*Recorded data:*
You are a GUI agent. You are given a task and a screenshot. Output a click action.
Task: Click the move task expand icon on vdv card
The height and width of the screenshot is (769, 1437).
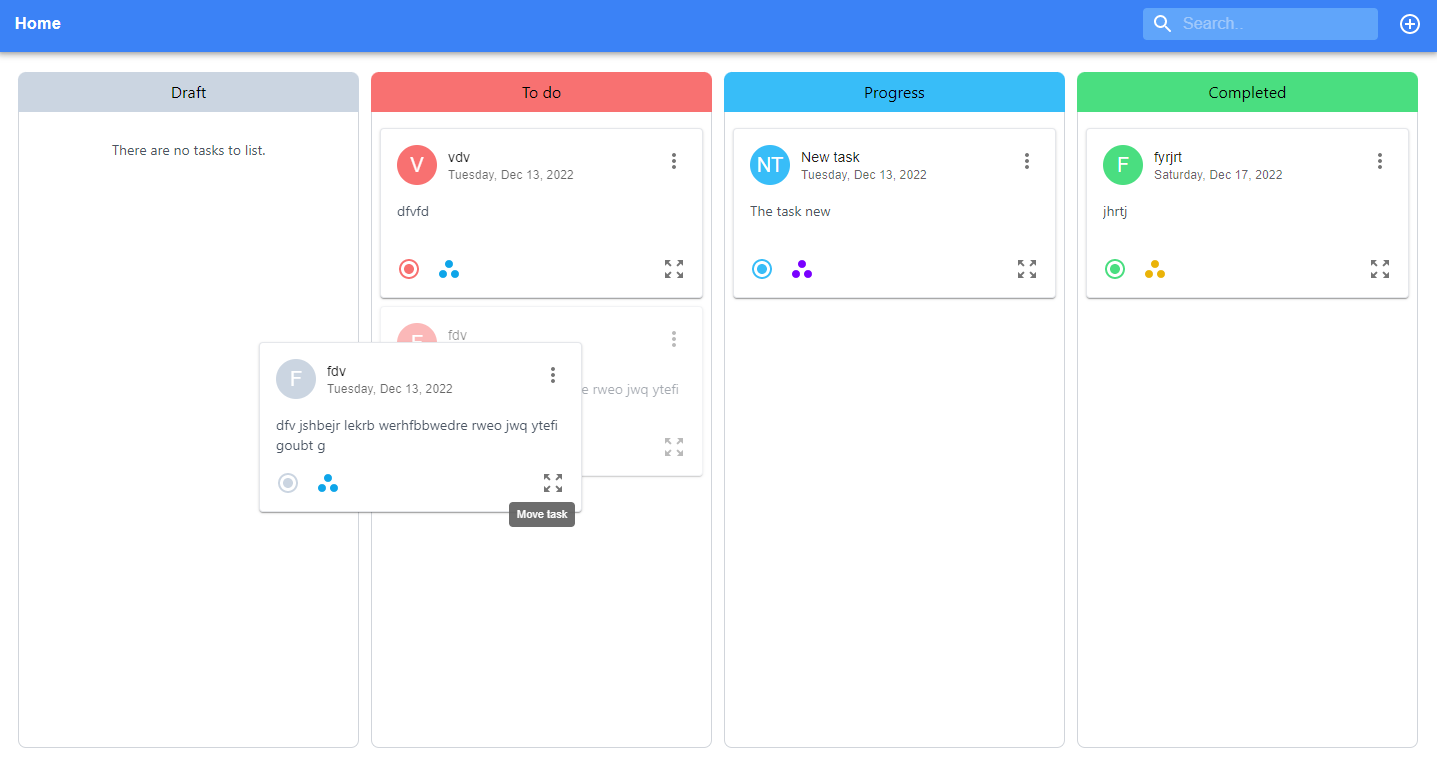point(673,268)
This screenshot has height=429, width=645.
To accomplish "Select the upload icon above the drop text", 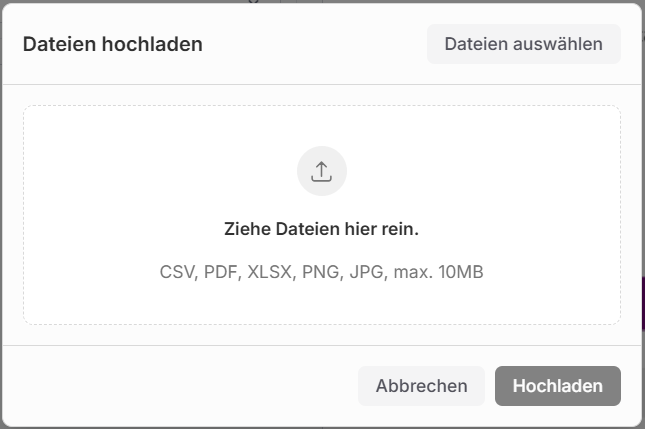I will coord(321,171).
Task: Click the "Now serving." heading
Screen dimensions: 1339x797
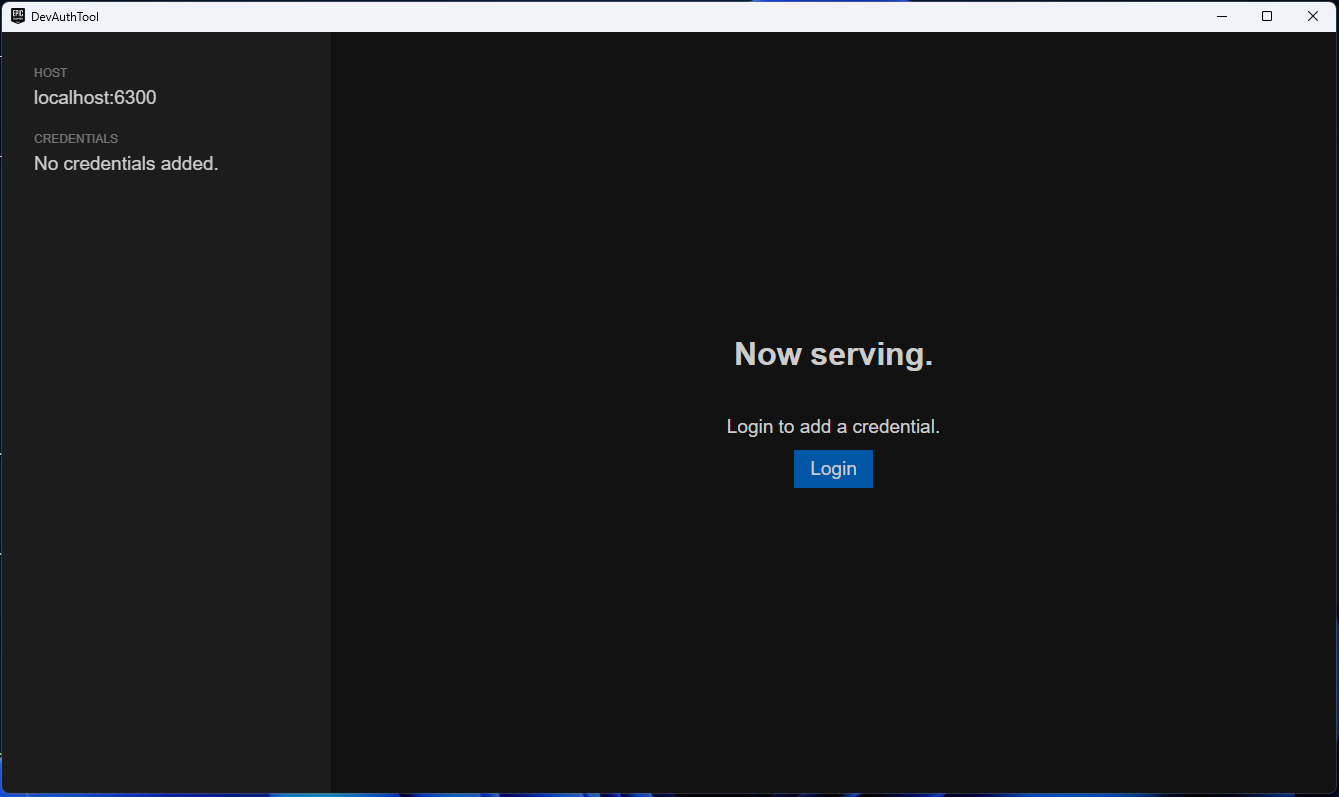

*Task item:* The answer must be the lines from the first one in the records through the line containing "This screenshot has height=429, width=645.", copied exactly, with no pictures.

*Answer box:*
You are a GUI agent. You are given a task and a screenshot. Output a click action.
Task: Click the move task expand icon on vdv card
The height and width of the screenshot is (769, 1437).
point(673,268)
This screenshot has height=429, width=645.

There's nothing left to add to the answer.